Je profite ici pour raconter une anecdote vécue par moi-même. Il y a quelques
années, une de mes femelles couvait depuis une petite semaine et j’avais donc
décidé d’utiliser le mâle sur une autre de mes femelles qui se trouvait à 5 m du
premier box. La deuxième femelle était bien « mûre » et mon mâle brun porteur
isabelle qui était mon étalon du moment, dès qu’il a été placé dans son nouveau
box s’est mis à chanter à mi-gueule et s’en est suivi 7,8 copulations immédiates.
Toujours accompagnées du chant en sourdine. Ce mâle était plus qu’exemplaire et
il pouvait rester sans aucun problème avec les femelles. J’ai donc vaqué à d’autres
occupations. Une demi-heure avant la tombée de la nuit, en passant une dernière
fois  dans le couloir, j’ai remarqué que la femelle isabelle n’avait pas encore
regagné son nid. Etrange, je restai donc à la surveiller et soudain je compris au
comportement de la demoiselle qu’elle avait très certainement l’intention
d’interrompre sa couvaison. Une chose s’imposait à moi, remettre le mâle dans le
box pour qu’elle reprenne le nid. Mais à la rentrée du mâle dans le box, celui-ci
échauffé par son aventure extraconjugale, lançait des bribes de chant,
directement la femelle se mettait en position pour une copulation. J’empêchai les
choses d’aller plus loin en rentrant directement dans le box. Qu’avais-je fait ?
Après réflexion, je repris le mâle et le plaçai au plus loin du local d’élevage. Mais
ma femelle ne semblait pas vouloir se replacer sur ses œufs et la lumière
commençait à décliner dans le local.  Je relançai un cycle manuel d’éclairage et
attrapai la femelle pour la maintenir sur son nid. Hélas pour moi, il était placé à
bonne hauteur et j’étais donc avec le bras quasi tendu attendant que la pénombre
soit totale. Ma femme était à ma recherche dans le jardin et m’appelait. Je ne
répondais pas, j’attendais patiemment que les 25 minutes soient passées. La
femelle semblait se calmer et remuait moins sous ma main. Quand l’éclairage fut
complètement éteint, je sortis le plus doucement possible du box et partis
recueillir les félicitations conjugales. 

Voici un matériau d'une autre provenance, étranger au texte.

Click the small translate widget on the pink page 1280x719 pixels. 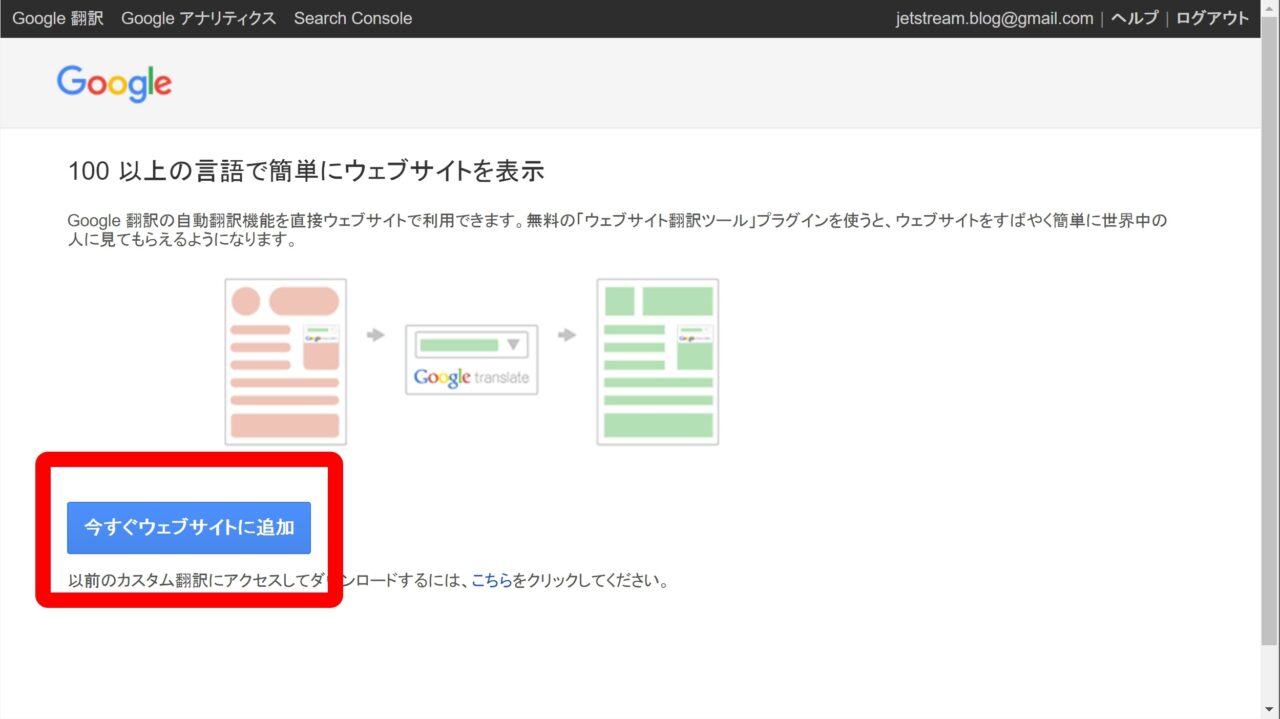pos(321,334)
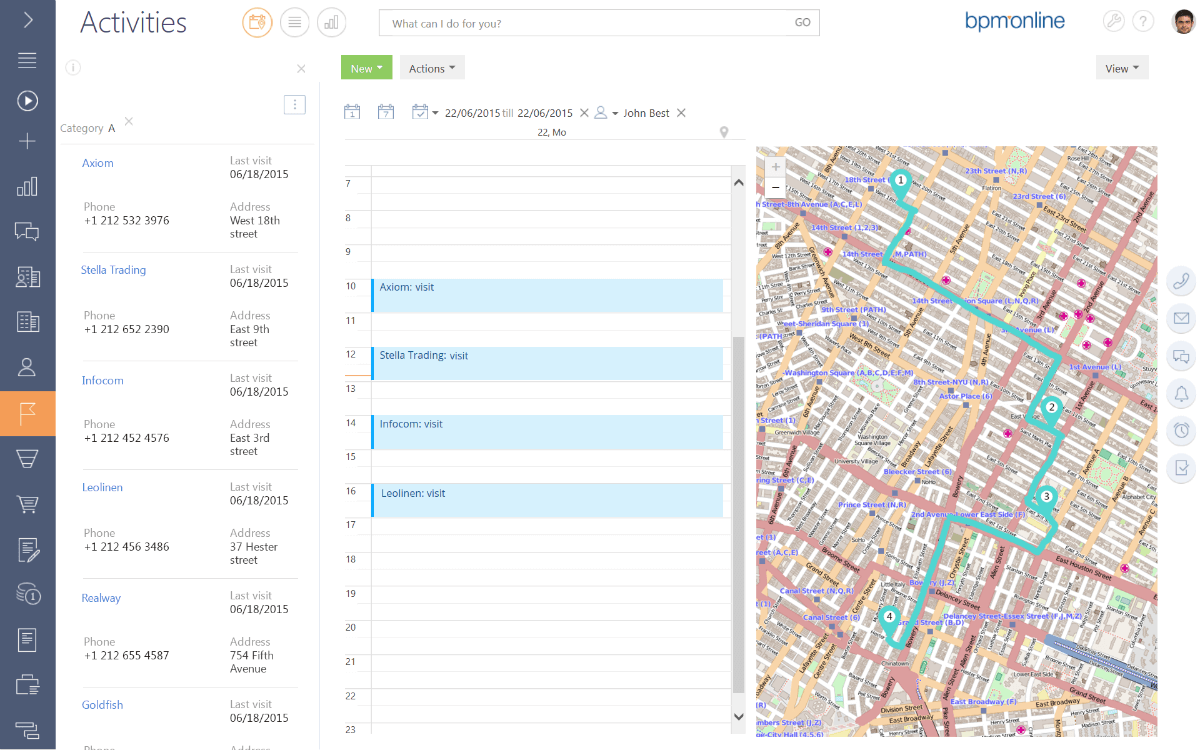Open the shopping cart section in sidebar
Screen dimensions: 1200x750
click(x=27, y=504)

Ma nuit fut courte, car vers 4h30 du matin j’étais déjà debout impatient d’aller
observer comment se passait les choses. La femelle était sur son nid et semblait de
nouveau assidue à son travail. Le soir même, je n’ai pas osé remettre le mâle dans
l’autre box. J’ai utilisé un autre mâle mais finalement le résultat des deux boxes
s’est révélé concluant et les jeunes de la deuxième femelle étaient aussi tous du
premier père. Il lui avait donc suffi d’une seule soirée car la femelle était bien
mûre….  

À propos de « bien mûr », ma femme a pensé que je l’étais également mais pour
l’asile…

Vous voyez ce que l’élevage de pinsons peut faire de vous…À la réflexion, je crois
qu’il n’y a pas que l’élevage de pinsons mais des autres oiseaux aussi.